◆ Job A
Please show each line of the listing below that contains the string "range", treating uppercase and lowercase letters as distinct.

In September 2007, Brown moved, before the New York State Supreme Court, Appellate Division, First Department, for a writ of error coram nobis, claiming his appellate counsel rendered ineffective assistance to him, by failing to challenge the hearing court's denial of the pre-trial suppression motion.

On March 13, 2008, the Appellate Division denied Brown's motion for a writ of error coram nobis. Brown moved for leave to appeal from this denial, and, on June 24, 2008, the New York Court of Appeals denied Brown's application. See People v. Brown, 10 N.Y.3d 932, 862 N.Y.S.2d 339 (2008).

The instant application for a writ of habeas corpus followed.

III. DISCUSSION

To prevail on an ineffective assistance of counsel claim, a petitioner must show that: (1) "counsel's performance was deficient" i.e., falling below an objective standard of reasonableness; and (2) counsel's "deficient performance prejudiced the defense," that is, "counsel's errors were so serious [they deprived.] the defendant of a fair trial, a trial whose result is reliable." See Strickland v. Washington, 466 U.S. 668, 687-88, 104 S. Ct. 2052, 2064 (1984). There is "a strong presumption that counsel's conduct falls within the wide range of reasonable professional assistance." Id. at 689, 104 S. Ct. at 2065. The Strickland test applies to claims of ineffective assistance of appellate counsel.See Smith v. Robbins, 528 U.S. 259, 285, 120 S. Ct. 746, 764 (2000).

◆ Item position listing

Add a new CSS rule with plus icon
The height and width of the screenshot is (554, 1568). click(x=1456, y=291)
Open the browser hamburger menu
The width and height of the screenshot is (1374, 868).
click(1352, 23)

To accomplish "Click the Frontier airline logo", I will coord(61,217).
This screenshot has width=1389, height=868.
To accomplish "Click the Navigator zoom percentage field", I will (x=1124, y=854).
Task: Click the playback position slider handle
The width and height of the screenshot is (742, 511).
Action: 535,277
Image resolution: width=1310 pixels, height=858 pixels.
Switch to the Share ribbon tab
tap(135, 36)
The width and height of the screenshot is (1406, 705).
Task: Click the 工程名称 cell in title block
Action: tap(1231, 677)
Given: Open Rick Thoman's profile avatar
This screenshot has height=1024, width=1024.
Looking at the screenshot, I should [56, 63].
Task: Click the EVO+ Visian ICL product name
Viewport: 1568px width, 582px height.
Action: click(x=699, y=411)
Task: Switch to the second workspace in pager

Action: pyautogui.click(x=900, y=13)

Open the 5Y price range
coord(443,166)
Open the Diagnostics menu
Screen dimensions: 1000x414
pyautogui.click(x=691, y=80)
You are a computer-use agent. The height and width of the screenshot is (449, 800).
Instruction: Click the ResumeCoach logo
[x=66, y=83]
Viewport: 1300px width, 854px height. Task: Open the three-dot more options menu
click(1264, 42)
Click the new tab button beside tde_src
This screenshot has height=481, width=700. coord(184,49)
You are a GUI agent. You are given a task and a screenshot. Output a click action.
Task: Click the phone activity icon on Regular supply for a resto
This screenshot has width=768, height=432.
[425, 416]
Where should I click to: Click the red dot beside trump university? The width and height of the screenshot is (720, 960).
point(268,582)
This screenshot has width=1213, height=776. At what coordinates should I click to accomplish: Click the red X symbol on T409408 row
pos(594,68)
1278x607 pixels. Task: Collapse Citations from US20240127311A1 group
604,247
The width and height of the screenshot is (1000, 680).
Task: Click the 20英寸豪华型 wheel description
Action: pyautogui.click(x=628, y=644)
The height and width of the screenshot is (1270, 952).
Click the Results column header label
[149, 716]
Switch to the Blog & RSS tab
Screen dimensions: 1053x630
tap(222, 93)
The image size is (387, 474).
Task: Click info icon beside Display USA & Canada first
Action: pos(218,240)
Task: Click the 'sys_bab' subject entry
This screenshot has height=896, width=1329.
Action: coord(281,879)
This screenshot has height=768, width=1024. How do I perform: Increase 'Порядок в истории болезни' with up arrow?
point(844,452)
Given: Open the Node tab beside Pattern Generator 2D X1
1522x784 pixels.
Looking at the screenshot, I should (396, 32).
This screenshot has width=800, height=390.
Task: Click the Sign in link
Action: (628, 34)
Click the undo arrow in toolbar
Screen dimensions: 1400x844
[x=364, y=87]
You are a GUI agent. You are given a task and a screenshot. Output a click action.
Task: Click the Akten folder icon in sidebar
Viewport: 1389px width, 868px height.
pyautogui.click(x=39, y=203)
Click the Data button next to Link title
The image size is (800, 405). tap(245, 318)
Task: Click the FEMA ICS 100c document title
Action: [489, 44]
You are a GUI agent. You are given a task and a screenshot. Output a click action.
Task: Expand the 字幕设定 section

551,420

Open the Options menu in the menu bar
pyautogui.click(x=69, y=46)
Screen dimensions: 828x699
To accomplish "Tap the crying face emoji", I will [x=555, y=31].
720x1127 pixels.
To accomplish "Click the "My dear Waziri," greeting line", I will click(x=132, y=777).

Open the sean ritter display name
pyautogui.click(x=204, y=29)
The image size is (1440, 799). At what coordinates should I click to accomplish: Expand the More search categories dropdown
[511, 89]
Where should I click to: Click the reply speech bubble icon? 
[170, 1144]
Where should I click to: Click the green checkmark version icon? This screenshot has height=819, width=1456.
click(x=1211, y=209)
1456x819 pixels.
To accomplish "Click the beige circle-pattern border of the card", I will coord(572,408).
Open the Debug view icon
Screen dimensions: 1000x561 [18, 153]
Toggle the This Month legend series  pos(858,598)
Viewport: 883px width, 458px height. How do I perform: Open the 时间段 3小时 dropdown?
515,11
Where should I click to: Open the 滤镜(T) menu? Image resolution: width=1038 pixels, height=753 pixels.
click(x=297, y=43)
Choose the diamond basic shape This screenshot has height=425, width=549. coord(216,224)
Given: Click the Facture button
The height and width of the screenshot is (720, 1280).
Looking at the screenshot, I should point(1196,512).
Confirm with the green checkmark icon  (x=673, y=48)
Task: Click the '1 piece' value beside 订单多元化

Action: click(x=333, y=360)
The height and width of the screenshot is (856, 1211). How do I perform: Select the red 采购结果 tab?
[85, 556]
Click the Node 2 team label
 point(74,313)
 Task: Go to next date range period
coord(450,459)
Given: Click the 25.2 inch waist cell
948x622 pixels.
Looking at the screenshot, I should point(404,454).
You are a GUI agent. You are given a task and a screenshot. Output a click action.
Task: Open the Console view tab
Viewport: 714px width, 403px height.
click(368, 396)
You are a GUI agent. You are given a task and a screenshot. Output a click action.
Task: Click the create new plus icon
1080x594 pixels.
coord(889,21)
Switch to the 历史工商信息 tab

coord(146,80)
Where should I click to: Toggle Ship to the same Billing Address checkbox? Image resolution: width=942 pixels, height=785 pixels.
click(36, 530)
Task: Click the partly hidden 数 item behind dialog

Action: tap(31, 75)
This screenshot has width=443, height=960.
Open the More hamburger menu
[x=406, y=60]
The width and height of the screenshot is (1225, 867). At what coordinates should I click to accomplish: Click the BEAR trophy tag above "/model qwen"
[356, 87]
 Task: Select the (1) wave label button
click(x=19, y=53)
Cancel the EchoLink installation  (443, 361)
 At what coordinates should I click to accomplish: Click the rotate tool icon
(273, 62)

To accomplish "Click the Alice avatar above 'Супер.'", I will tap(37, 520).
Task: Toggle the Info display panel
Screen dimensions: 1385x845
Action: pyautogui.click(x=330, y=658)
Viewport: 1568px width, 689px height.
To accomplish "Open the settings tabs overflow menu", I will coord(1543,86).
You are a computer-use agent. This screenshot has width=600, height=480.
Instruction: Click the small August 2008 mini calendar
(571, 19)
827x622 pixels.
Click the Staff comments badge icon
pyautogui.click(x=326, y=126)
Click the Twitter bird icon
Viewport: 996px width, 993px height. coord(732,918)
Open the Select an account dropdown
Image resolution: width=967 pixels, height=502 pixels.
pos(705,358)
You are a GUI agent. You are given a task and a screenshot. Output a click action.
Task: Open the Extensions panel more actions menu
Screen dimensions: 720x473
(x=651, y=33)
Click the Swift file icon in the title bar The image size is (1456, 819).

◆ Job B
Summarize the habeas corpus excerpt above in two sentences.

◆ Exercise result A
Open the 5Y price range
 Task: Go to next date range period

◆ Exercise result B
In September 2007, Brown moved for a writ of error coram nobis, claiming his appellate counsel was ineffective for not challenging the denial of his pre-trial suppression motion. The Appellate Division denied the motion on March 13, 2008, and the Court of Appeals denied leave to appeal on June 24, 2008, after which this habeas corpus application followed, governed by the Strickland test requiring deficient performance and resulting prejudice.